By Dr. Sherry Nooravi [Part 5 of 6]

Just as San Diego’s Most Admired CEOs* (as identified by the San Diego Business Journal) are intentional about their culture, inspiring and engaging their teams and taking risk, they also have philosophies about innovation and specific ways they seek it out and execute it. Two of the CEOs, Jim Cable of Peregrine Semiconductor Corporation and Gary Rayner, former CEO of LifeProof, believe innovation emerges when you have the appropriate philosophies and systems in place.

“In big companies, you are punished if you fail, but not necessarily rewarded if you succeed,” Cable said. “You may get an ‘atta boy,’ but if you’re wrong, you are punished. Why would anyone take that chance? If you set that up as the system, how are you going to get innovation? That’s what start-ups should be doing: taking risks. Start-ups serve a very important function in business today.”

Rayner has a similar philosophy about how companies can reward or punish innovation. “A lot of companies punish failure and give weak rewards for success, for example, $5,000 for reward and you’re fired if you fail,” he said. “Why would anyone innovate? I’d rather you try and fail then not try at all.”

Once you’ve determined that being open to new ideas and innovation is a value you want in your organization, it’s critical to create structures to support these philosophies. San Diego’s Most Admired CEOs do this in four ways.

Hire for Creativity
Greg Koch, CEO or Stone Brewing Company said they have a tendency to hire creative people and free thinkers and they want to help give them confidence to push for things. “It is a constant challenge to convey to people that the way they think it should be done is the way it should be done,” he said. “Whether you’re a server or working on production, you can have a voice inside that says, ‘I don’t have credibility, they don’t care, I said something once and it didn’t go anywhere.’ Any entrepreneur knows you’ve got to say it 43 times.”

Create Open Forums
Gary Cady, CEO of Torrey Pines Bank notes that they have a collaborative organization. “If someone comes up with an idea, it’s vetted and discussed,” he said. “Just that nurturing communication helps. We have a no-holds-barred planning retreat and have positive and nurturing forums.”

Koch explained how Stone Brewing Company keeps the lines of communication open. “We have On Tap with Steve and Greg every six weeks where we sit down with 10 randomly selected employees from different departments, pour a new release and talk about what’s on people’s minds. It has lead to solid, positive stuff.”

Walk the Talk
Cable is proud to showcase the wall that displays plaques of the company’s patents, many of which have his name on them.

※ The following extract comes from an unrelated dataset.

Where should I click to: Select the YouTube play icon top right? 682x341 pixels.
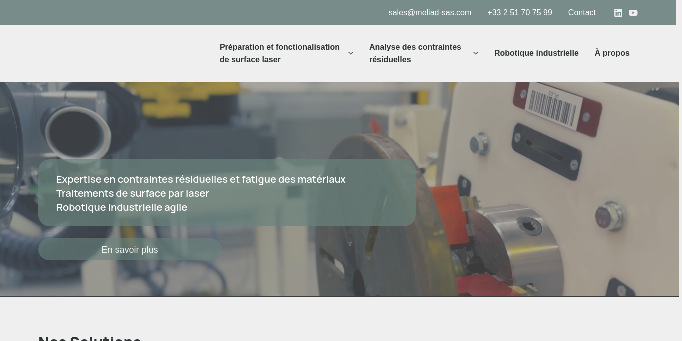click(633, 13)
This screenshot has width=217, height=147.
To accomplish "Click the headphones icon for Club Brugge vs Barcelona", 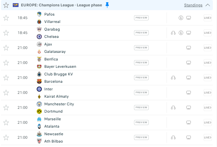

“I personally and my senior members walk the talk,” he said. “I still stay technical and write patents and I challenge my team on it. We have monthly business reviews. We talk about new products; it’s always front and center. If you are in a high-tech company, the psyche of engineers is important. They really want to work for people they respect and they respect technical capability. The fact that you stay current and can have those kinds of conversations is important.”

Get Connected
Bob Kelly, CEO of the San Diego Foundation has a strong belief in the importance of staying connected with the community and said he asks his staff questions all the time, including why their phones aren’t ringing off the hook. “I ask them, are we the Apple store or Microsoft store? What is our value to our customers?”

Tim Caulfield, former CEO of American Internet Services said they want to push the edge on cloud computing and they do so by getting involved outside the company with organizations like CommNexus.

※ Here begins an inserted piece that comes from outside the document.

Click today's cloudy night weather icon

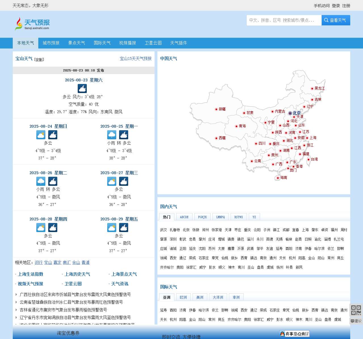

Creating the Structure to Seek Innovation in Your Company

Here are some questions to ask yourself:

  1. What were the last three good ideas that came my way and what did I do about them?
  2. How do I get ideas from my staff?
  3. What am I doing to incentivize innovation in our company?
  4. Does our interview process help us seek creative people?
  5. What am I doing that demonstrates innovation, creativity and risk-taking?
  6. Does our company reach out to the community for collaborative efforts that will increase our ideas for doing things differently?

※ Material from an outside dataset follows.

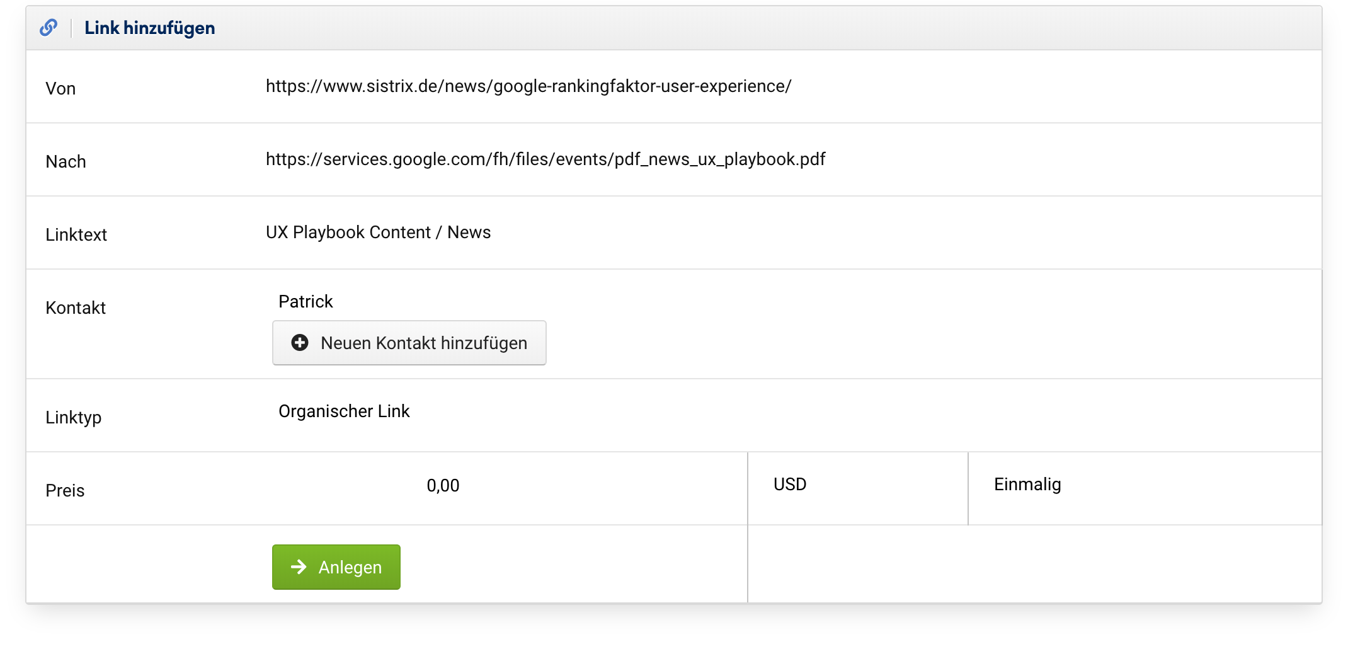
Task: Click the arrow icon on Anlegen button
Action: pyautogui.click(x=299, y=567)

*Welcome to the CEO Corner, a special series featuring the best practices of San Diego’s Most Admired CEOs. The research articles are based on the themes that emerged from the in-depth interviews Dr. Sherry Nooravi conducted with the nine winners of San Diego’s Most Admired CEO Awards (as identified by the San Diego Business Journal). Several of the CEOs interviewed have moved on from their companies, continuing their leadership elsewhere. These CEOs are Larry Anderson of Tri-City Hospital, Tim Caulfied of American Internet Services and Gary Rayner of LifeProof.